Most people have the popular image of a Roman Emperor as some sort of absolute ruler, limitless authority and power, as well as a propensity towward decadence and mental illness. Is that image correct? Not really.

The only identifiable absolute ruler after the reign of the kings was Julius Caesar. He was made Dictator, then Dictator for ten years, then Dictator for life, by popular consent. The post of Dictator in Republican times gave a nominated person full ruling powers for six months or until the need had passed. Note the temporary aspect. After getting rid of their monarchy, the Romans decided they would never risk such tyranny again by allowing sole authority. Julius Caesar was unusual in that, whilst publicly refusing to be crowned, accepted the powers of an absolute monarch nonetheless.
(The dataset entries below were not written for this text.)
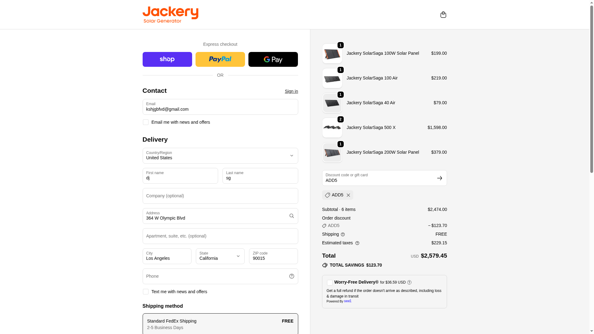Check the Worry-Free Delivery option
This screenshot has width=594, height=334.
tap(330, 283)
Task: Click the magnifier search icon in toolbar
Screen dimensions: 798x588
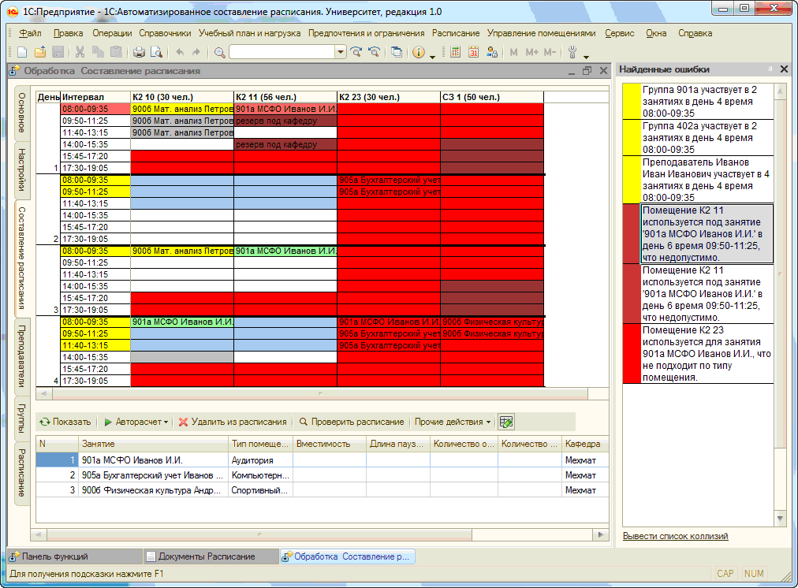Action: pyautogui.click(x=219, y=52)
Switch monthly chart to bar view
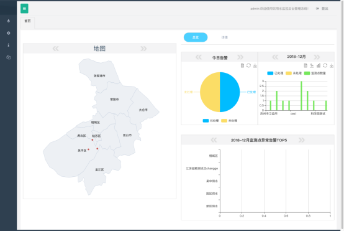344x231 pixels. point(319,65)
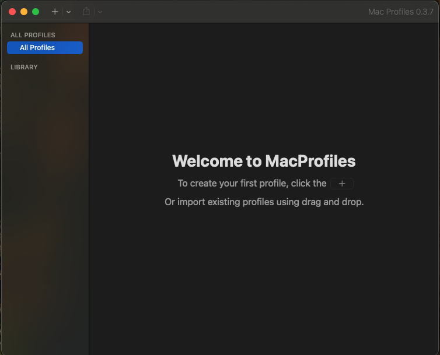The width and height of the screenshot is (440, 355).
Task: Click the 'import existing profiles' hint text
Action: pyautogui.click(x=264, y=202)
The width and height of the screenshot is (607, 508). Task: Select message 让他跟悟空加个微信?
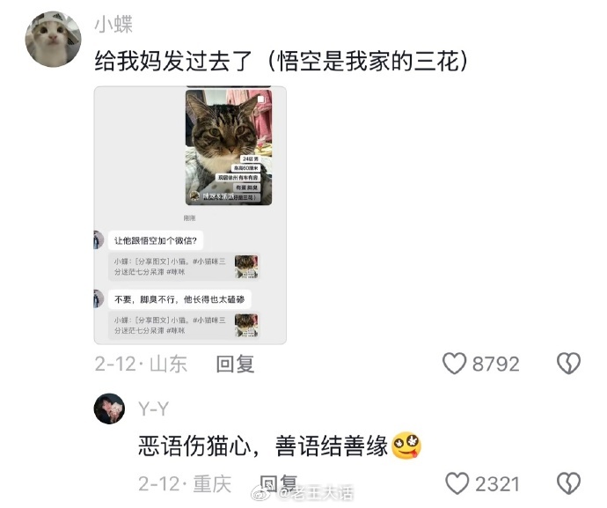[156, 240]
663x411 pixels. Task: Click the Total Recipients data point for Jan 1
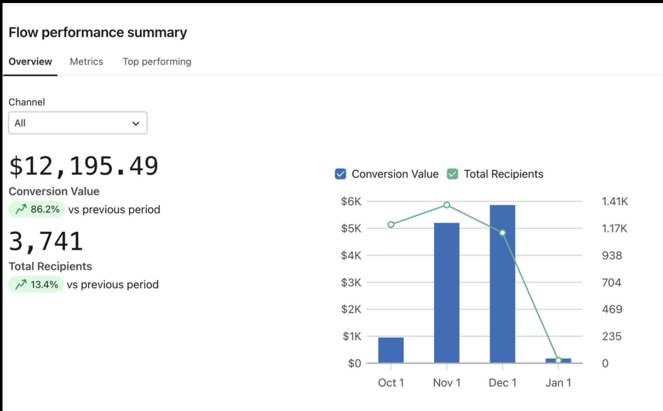point(558,360)
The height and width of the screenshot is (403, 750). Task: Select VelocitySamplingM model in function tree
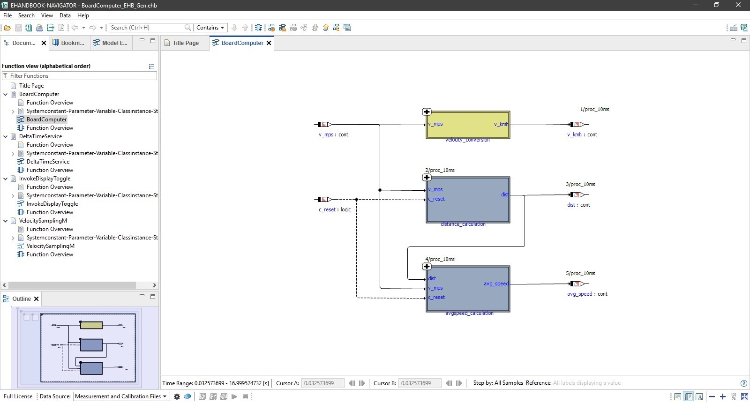point(50,246)
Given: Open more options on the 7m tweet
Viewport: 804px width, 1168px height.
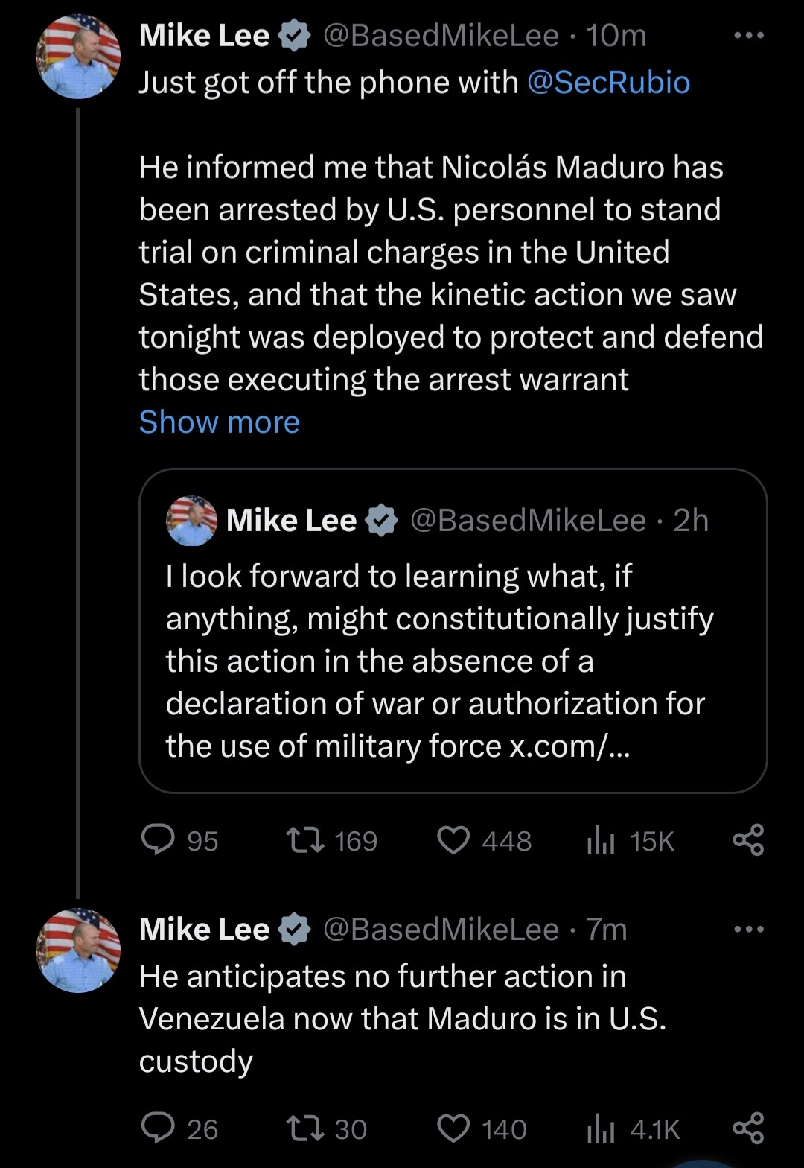Looking at the screenshot, I should (x=748, y=929).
Popular or not, it got him killed, because while he ruled, no-one else could, even though he did not dismiss the Senate.

In fact, Caesar's relations with the Senate do not suggest that he contemplated scrapping the machinery of the Republic. He consulted it constantly on the minutest details of public business. Naturally he was in a position to exercise a great deal of patronage.
Introduction (Jane F Gardner) - The Conquest of Gaul (Julius Caesar)

From Augustus onward, those getting the top job in Rome were not given such sole authority, and quite often in the earlier part of the imperial period there is a tug of war between Caesar and Senate for power and influence. Those Caesars that let the Senate make decisions generally got treated respectfully. Those that pushed the Senate aside often came to a sticky end. Augustus got a rough ride early on as senators jeered him for not letting them make decisions, but he won their admiration over time. Augustus means "The Revered One".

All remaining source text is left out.